#### Goal 1
Decide whether each statement below agrees with the k-means text. For each, answer yes or no and quote the words of the text that decide it.
(a) K-means always converges.
(b) The course explains how to generalize k-means.
(c) The text suggests removing or clipping outliers after clustering.
#### Goal 2
In the k-means text, write out the passage from "Scales to large" up to and including "proposed by k-means.", keeping every word the same.

K-means is useful and efficient in many machine learning contexts, but has some distinct weaknesses.

## Advantages of k-means

Relatively simple to implement.

Scales to large data sets.

Always converges.

Allows warm-starting the positions of centroids.

Smoothly adapts to new examples.

Can be generalized to clusters of different shapes and sizes, such as elliptical clusters.

### Generalizing k-means

A straightforward implementation of k-means can struggle with clusters of different densities and sizes. The left side of Figure 1 shows the clusters we'd expect to see, while the right side shows the clusters proposed by k-means.

For better performance on imbalanced clusters like the ones shown in Figure 1, you can generalize, that is, adapt, k-means. Figure 2 shows three different datasets clustered with two different generalizations. The first dataset shows k-means without generalization, while the second and third allow for clusters to vary in width.

This course doesn't cover how to generalize k-means, but those interested should see Clustering – k-means Gaussian mixture models by Carlos Guestrin from Carnegie Mellon University.

## Disadvantages of k-means

\(k\) must be chosen manually.

Results depend on initial values.

For low \(k\), you can mitigate this dependence by running k-means several
times with different initial values and picking the best result. As \(k\)
increases, you need **k-means seeding** to pick better initial
centroids For a full discussion of k-means seeding, see
"A Comparative
Study of Efficient Initialization Methods for the K-means Clustering
Algorithm," by M. Emre Celebi, Hassan A. Kingravi, and Patricio A. Vela.

Difficulty clustering data of varying sizes and densities without generalization.

Difficulty clustering outliers.

Centroids can be dragged by outliers, or outliers might get their own cluster instead of being ignored. Consider removing or clipping outliers before clustering.

Difficulty scaling with number of dimensions.

#### Entries
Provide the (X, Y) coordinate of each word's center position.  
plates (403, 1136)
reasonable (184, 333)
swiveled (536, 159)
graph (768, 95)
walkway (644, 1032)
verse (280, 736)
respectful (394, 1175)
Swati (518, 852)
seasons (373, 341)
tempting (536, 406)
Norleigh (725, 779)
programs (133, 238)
...
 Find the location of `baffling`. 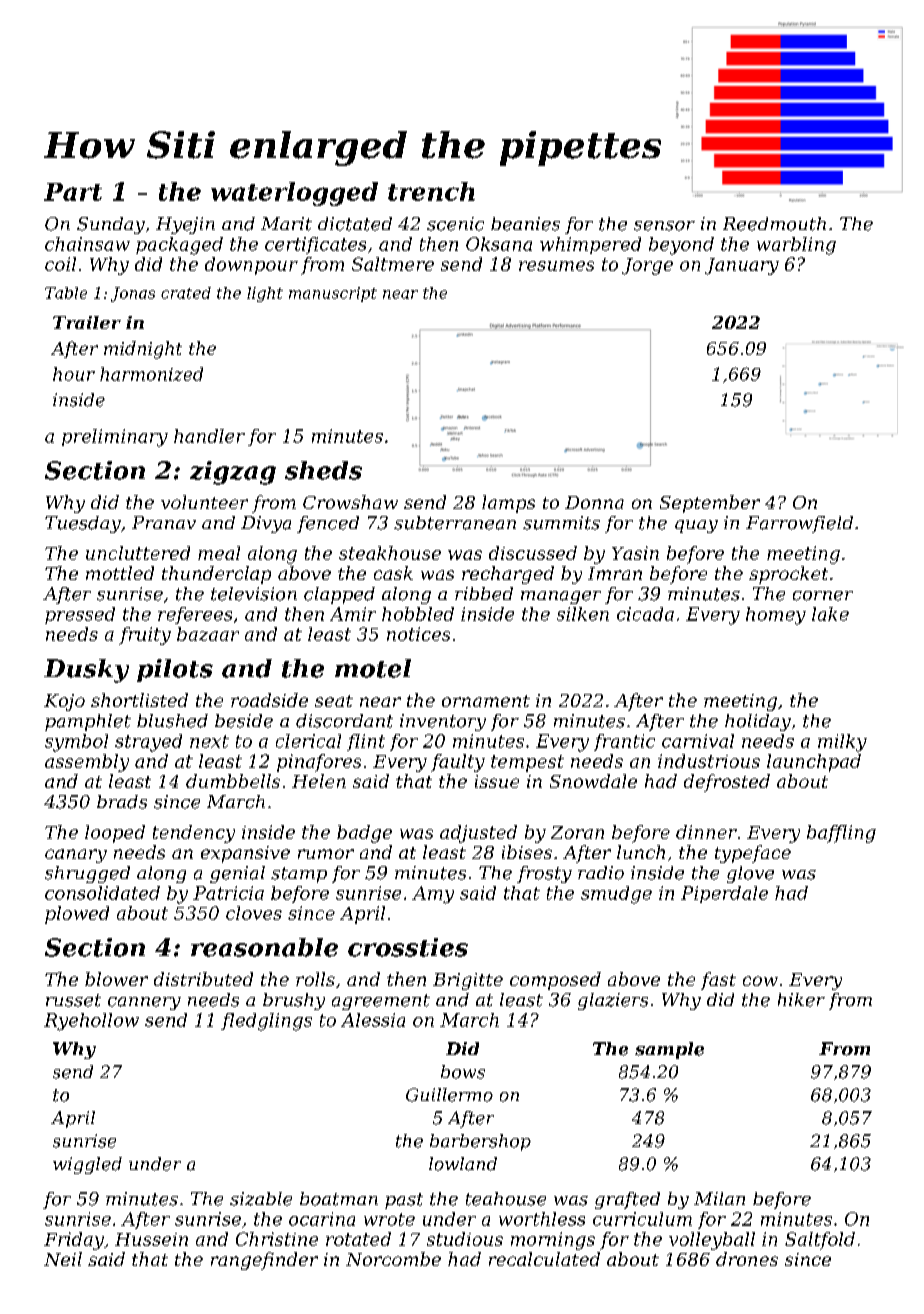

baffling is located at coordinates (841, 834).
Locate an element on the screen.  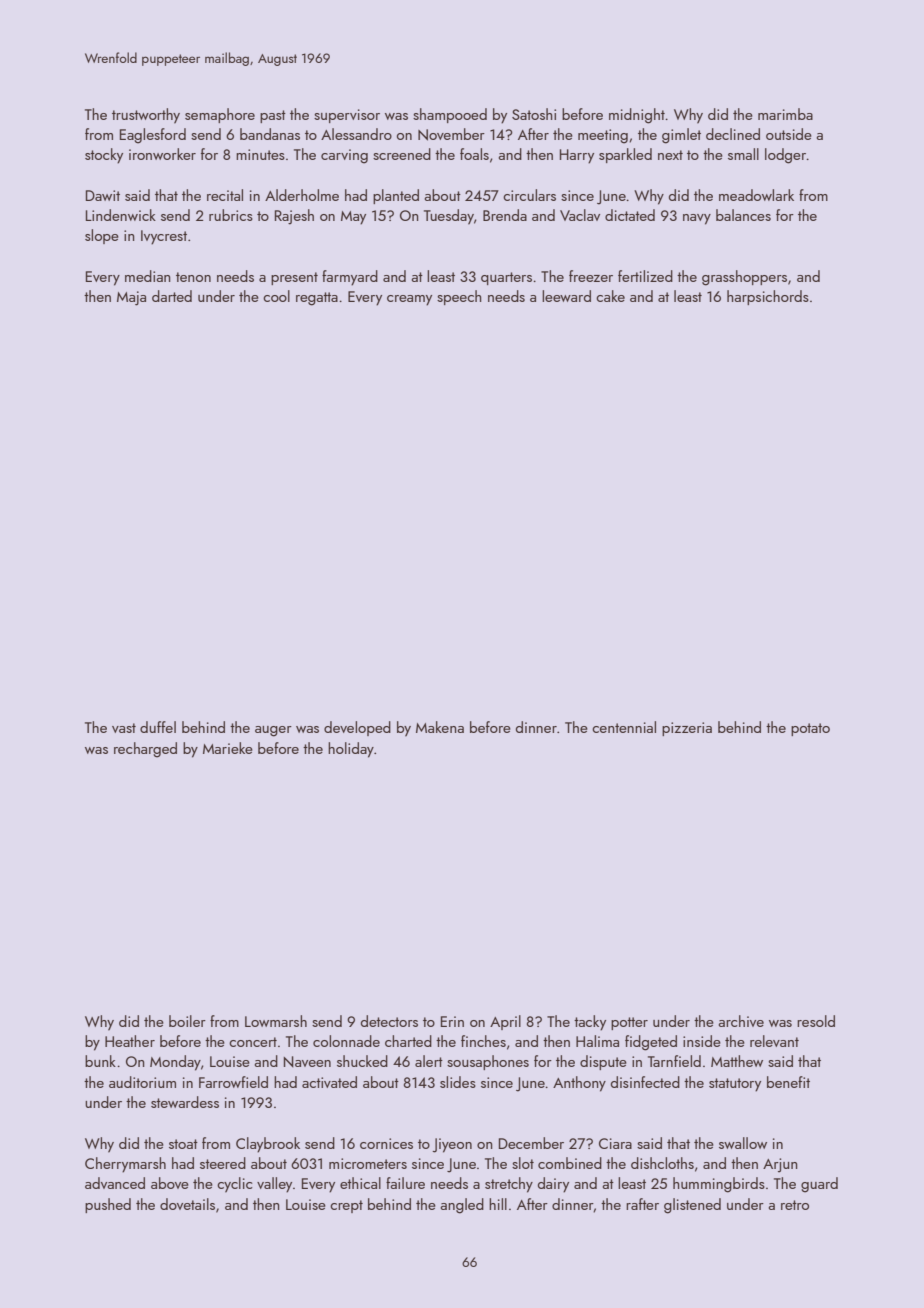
---
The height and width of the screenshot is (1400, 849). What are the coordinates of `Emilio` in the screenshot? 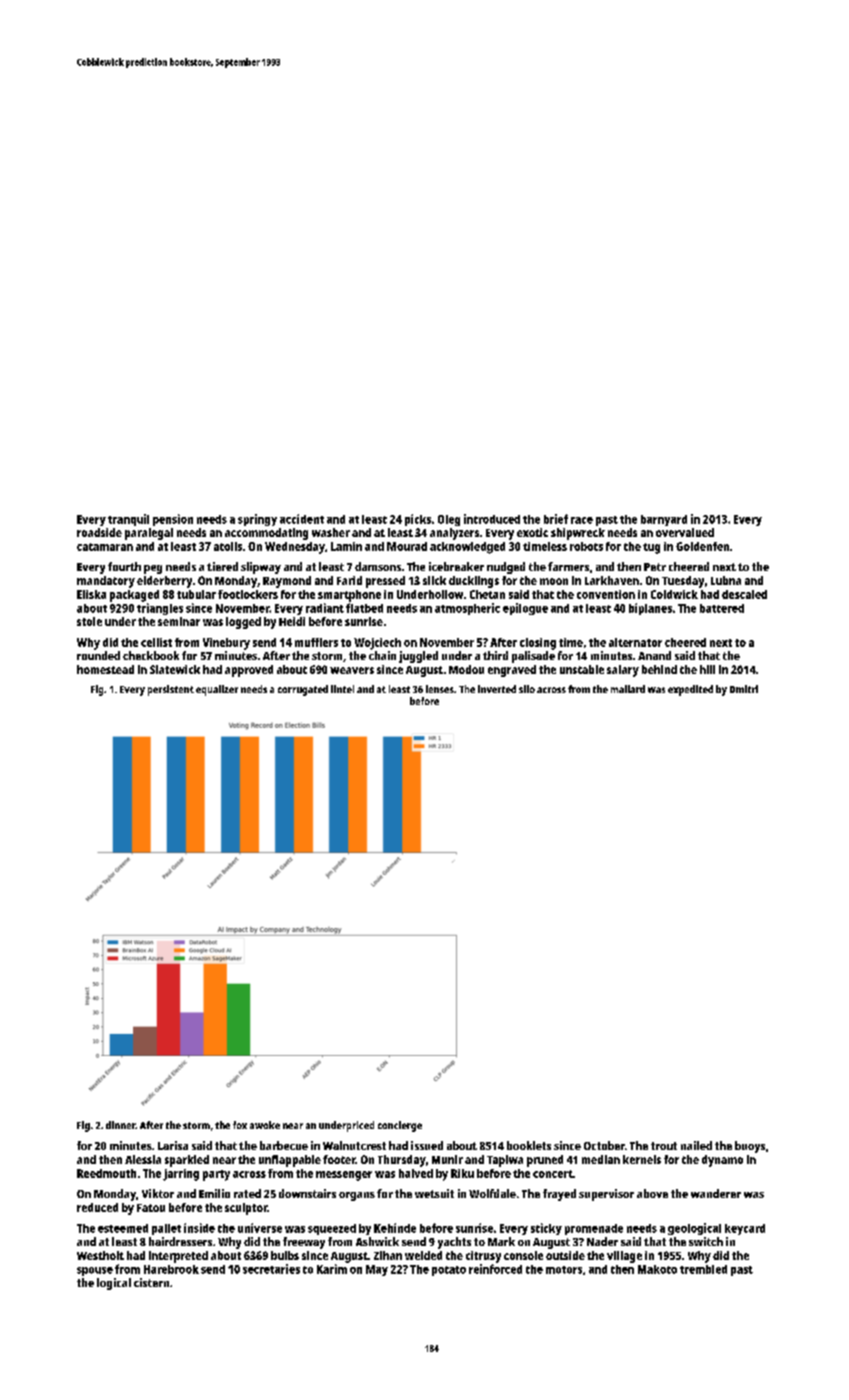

#### Worked solution 1
(a) Yes: "Always converges."
(b) No: "This course doesn't cover how to generalize k-means"
(c) No: "Consider removing or clipping outliers before clustering."

#### Worked solution 2
Scales to large data sets.

Always converges.

Allows warm-starting the positions of centroids.

Smoothly adapts to new examples.

Can be generalized to clusters of different shapes and sizes, such as elliptical clusters.

### Generalizing k-means

A straightforward implementation of k-means can struggle with clusters of different densities and sizes. The left side of Figure 1 shows the clusters we'd expect to see, while the right side shows the clusters proposed by k-means.